(Activity): For every record below, write out an exact copy.

_ _ _ _

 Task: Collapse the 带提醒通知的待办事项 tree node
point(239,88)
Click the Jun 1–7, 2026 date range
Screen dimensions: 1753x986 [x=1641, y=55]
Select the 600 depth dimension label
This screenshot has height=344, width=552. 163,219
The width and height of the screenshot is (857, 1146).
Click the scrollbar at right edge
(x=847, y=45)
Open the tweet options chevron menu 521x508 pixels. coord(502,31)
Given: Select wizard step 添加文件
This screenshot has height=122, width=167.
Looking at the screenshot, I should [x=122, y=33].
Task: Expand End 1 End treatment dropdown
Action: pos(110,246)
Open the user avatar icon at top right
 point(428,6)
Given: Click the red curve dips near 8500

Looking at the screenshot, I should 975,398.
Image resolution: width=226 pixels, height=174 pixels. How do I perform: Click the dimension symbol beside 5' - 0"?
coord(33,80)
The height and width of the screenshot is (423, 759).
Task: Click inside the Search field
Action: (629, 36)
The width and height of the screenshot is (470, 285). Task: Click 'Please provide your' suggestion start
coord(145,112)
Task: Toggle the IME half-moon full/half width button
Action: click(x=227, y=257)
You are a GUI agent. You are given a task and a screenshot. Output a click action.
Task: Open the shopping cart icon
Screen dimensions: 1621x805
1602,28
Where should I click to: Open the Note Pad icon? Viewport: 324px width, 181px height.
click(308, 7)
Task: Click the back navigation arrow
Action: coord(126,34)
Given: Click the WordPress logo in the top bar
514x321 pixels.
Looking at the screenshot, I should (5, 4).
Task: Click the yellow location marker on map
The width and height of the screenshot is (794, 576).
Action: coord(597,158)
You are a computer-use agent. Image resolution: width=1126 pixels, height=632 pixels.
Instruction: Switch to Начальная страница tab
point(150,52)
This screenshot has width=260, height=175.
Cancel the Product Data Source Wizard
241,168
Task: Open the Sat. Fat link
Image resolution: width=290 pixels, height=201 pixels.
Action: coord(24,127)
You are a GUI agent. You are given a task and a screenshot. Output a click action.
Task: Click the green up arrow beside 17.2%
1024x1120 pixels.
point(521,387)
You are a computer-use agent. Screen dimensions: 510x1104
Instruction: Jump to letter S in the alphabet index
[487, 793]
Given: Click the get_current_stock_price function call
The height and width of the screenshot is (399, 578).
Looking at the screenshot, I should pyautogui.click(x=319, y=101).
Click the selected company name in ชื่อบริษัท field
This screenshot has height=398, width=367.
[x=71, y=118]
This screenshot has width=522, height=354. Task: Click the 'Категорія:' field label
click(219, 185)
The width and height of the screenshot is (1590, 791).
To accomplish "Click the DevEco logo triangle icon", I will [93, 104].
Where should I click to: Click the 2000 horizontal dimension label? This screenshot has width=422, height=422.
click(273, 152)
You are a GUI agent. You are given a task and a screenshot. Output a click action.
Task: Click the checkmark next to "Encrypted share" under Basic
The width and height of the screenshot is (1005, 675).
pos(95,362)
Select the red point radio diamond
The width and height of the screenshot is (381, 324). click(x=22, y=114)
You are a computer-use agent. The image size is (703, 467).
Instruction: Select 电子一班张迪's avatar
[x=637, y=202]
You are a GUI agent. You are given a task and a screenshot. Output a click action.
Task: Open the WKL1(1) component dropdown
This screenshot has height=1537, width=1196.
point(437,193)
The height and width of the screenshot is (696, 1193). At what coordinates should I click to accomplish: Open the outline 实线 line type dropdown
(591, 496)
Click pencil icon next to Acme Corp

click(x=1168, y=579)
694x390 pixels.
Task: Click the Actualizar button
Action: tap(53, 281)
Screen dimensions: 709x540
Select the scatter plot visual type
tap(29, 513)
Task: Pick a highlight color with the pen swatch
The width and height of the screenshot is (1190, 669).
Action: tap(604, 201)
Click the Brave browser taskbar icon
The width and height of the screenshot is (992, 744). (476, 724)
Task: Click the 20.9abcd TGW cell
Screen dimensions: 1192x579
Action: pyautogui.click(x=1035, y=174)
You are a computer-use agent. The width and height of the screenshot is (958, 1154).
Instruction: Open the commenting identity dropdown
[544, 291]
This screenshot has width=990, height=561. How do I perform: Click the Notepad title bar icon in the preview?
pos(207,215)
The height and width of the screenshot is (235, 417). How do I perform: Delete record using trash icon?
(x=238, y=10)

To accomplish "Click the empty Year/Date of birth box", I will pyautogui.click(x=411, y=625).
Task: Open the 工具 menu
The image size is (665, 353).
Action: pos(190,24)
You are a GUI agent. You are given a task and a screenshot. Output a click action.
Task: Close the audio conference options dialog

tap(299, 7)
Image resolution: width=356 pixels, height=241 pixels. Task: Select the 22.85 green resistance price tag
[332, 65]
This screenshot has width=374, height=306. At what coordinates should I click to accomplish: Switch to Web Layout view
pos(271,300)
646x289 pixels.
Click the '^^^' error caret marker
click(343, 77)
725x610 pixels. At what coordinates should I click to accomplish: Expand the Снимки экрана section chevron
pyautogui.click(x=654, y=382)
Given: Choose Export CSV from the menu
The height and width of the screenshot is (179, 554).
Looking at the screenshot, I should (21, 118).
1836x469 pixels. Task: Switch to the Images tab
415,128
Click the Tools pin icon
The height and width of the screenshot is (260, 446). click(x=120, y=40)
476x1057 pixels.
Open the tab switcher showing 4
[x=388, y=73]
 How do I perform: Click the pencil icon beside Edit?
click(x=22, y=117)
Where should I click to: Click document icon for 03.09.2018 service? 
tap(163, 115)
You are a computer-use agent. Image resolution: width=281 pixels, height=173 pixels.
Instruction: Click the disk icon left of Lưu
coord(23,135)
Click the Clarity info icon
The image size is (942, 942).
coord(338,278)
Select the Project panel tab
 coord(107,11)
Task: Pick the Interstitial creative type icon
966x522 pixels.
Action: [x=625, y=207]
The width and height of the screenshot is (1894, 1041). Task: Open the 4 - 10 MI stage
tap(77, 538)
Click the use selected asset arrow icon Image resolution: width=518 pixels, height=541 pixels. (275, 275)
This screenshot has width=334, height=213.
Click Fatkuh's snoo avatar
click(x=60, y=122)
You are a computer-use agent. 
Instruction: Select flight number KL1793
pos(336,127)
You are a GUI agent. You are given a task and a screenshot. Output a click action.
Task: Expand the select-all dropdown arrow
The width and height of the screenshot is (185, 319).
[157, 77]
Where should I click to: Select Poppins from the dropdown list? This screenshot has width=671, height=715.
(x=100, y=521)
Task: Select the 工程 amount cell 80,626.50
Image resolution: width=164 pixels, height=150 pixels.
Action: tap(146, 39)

_ _ _ _

(Exercise response):
 Task: Collapse the 带提醒通知的待办事项 tree node
point(239,88)
Click the Jun 1–7, 2026 date range
Screen dimensions: 1753x986 [x=1641, y=55]
Select the 600 depth dimension label
This screenshot has height=344, width=552. 163,219
The width and height of the screenshot is (857, 1146).
Click the scrollbar at right edge
(x=847, y=45)
Open the tweet options chevron menu 521x508 pixels. coord(502,31)
Given: Select wizard step 添加文件
This screenshot has height=122, width=167.
Looking at the screenshot, I should [x=122, y=33].
Task: Expand End 1 End treatment dropdown
Action: pos(110,246)
Open the user avatar icon at top right
 point(428,6)
Given: Click the red curve dips near 8500

Looking at the screenshot, I should 975,398.
Image resolution: width=226 pixels, height=174 pixels. How do I perform: Click the dimension symbol beside 5' - 0"?
coord(33,80)
The height and width of the screenshot is (423, 759).
Task: Click inside the Search field
Action: (629, 36)
The width and height of the screenshot is (470, 285). Task: Click 'Please provide your' suggestion start
coord(145,112)
Task: Toggle the IME half-moon full/half width button
Action: click(x=227, y=257)
You are a GUI agent. You are given a task and a screenshot. Output a click action.
Task: Open the shopping cart icon
Screen dimensions: 1621x805
1602,28
Where should I click to: Open the Note Pad icon? Viewport: 324px width, 181px height.
click(308, 7)
Task: Click the back navigation arrow
Action: coord(126,34)
Given: Click the WordPress logo in the top bar
514x321 pixels.
Looking at the screenshot, I should (5, 4).
Task: Click the yellow location marker on map
The width and height of the screenshot is (794, 576).
Action: coord(597,158)
You are a computer-use agent. Image resolution: width=1126 pixels, height=632 pixels.
Instruction: Switch to Начальная страница tab
point(150,52)
This screenshot has width=260, height=175.
Cancel the Product Data Source Wizard
241,168
Task: Open the Sat. Fat link
Image resolution: width=290 pixels, height=201 pixels.
Action: coord(24,127)
You are a GUI agent. You are given a task and a screenshot. Output a click action.
Task: Click the green up arrow beside 17.2%
1024x1120 pixels.
point(521,387)
You are a computer-use agent. Screen dimensions: 510x1104
Instruction: Jump to letter S in the alphabet index
[487, 793]
Given: Click the get_current_stock_price function call
The height and width of the screenshot is (399, 578).
Looking at the screenshot, I should pyautogui.click(x=319, y=101).
Click the selected company name in ชื่อบริษัท field
This screenshot has height=398, width=367.
[x=71, y=118]
This screenshot has width=522, height=354. Task: Click the 'Категорія:' field label
click(219, 185)
The width and height of the screenshot is (1590, 791).
To accomplish "Click the DevEco logo triangle icon", I will [93, 104].
Where should I click to: Click the 2000 horizontal dimension label? This screenshot has width=422, height=422.
click(273, 152)
You are a GUI agent. You are given a task and a screenshot. Output a click action.
Task: Click the checkmark next to "Encrypted share" under Basic
The width and height of the screenshot is (1005, 675).
pos(95,362)
Select the red point radio diamond
The width and height of the screenshot is (381, 324). click(x=22, y=114)
You are a computer-use agent. The image size is (703, 467).
Instruction: Select 电子一班张迪's avatar
[x=637, y=202]
You are a GUI agent. You are given a task and a screenshot. Output a click action.
Task: Open the WKL1(1) component dropdown
This screenshot has height=1537, width=1196.
point(437,193)
The height and width of the screenshot is (696, 1193). At what coordinates should I click to accomplish: Open the outline 实线 line type dropdown
(591, 496)
Click pencil icon next to Acme Corp

click(x=1168, y=579)
694x390 pixels.
Task: Click the Actualizar button
Action: tap(53, 281)
Screen dimensions: 709x540
Select the scatter plot visual type
tap(29, 513)
Task: Pick a highlight color with the pen swatch
The width and height of the screenshot is (1190, 669).
Action: tap(604, 201)
Click the Brave browser taskbar icon
The width and height of the screenshot is (992, 744). (476, 724)
Task: Click the 20.9abcd TGW cell
Screen dimensions: 1192x579
Action: pyautogui.click(x=1035, y=174)
You are a computer-use agent. The width and height of the screenshot is (958, 1154).
Instruction: Open the commenting identity dropdown
[544, 291]
This screenshot has width=990, height=561. How do I perform: Click the Notepad title bar icon in the preview?
pos(207,215)
The height and width of the screenshot is (235, 417). How do I perform: Delete record using trash icon?
(x=238, y=10)

To accomplish "Click the empty Year/Date of birth box", I will pyautogui.click(x=411, y=625).
Task: Open the 工具 menu
The image size is (665, 353).
Action: pos(190,24)
You are a GUI agent. You are given a task and a screenshot. Output a click action.
Task: Close the audio conference options dialog

tap(299, 7)
Image resolution: width=356 pixels, height=241 pixels. Task: Select the 22.85 green resistance price tag
[332, 65]
This screenshot has width=374, height=306. At what coordinates should I click to accomplish: Switch to Web Layout view
pos(271,300)
646x289 pixels.
Click the '^^^' error caret marker
click(343, 77)
725x610 pixels. At what coordinates should I click to accomplish: Expand the Снимки экрана section chevron
pyautogui.click(x=654, y=382)
Given: Choose Export CSV from the menu
The height and width of the screenshot is (179, 554).
Looking at the screenshot, I should (21, 118).
1836x469 pixels. Task: Switch to the Images tab
415,128
Click the Tools pin icon
The height and width of the screenshot is (260, 446). click(x=120, y=40)
476x1057 pixels.
Open the tab switcher showing 4
[x=388, y=73]
 How do I perform: Click the pencil icon beside Edit?
click(x=22, y=117)
Where should I click to: Click document icon for 03.09.2018 service? 
tap(163, 115)
You are a computer-use agent. Image resolution: width=281 pixels, height=173 pixels.
Instruction: Click the disk icon left of Lưu
coord(23,135)
Click the Clarity info icon
The image size is (942, 942).
coord(338,278)
Select the Project panel tab
 coord(107,11)
Task: Pick the Interstitial creative type icon
966x522 pixels.
Action: [x=625, y=207]
The width and height of the screenshot is (1894, 1041). Task: Open the 4 - 10 MI stage
tap(77, 538)
Click the use selected asset arrow icon Image resolution: width=518 pixels, height=541 pixels. (275, 275)
This screenshot has width=334, height=213.
Click Fatkuh's snoo avatar
click(x=60, y=122)
You are a computer-use agent. 
Instruction: Select flight number KL1793
pos(336,127)
You are a GUI agent. You are given a task and a screenshot. Output a click action.
Task: Expand the select-all dropdown arrow
The width and height of the screenshot is (185, 319).
[157, 77]
Where should I click to: Select Poppins from the dropdown list? This screenshot has width=671, height=715.
(x=100, y=521)
Task: Select the 工程 amount cell 80,626.50
Image resolution: width=164 pixels, height=150 pixels.
Action: tap(146, 39)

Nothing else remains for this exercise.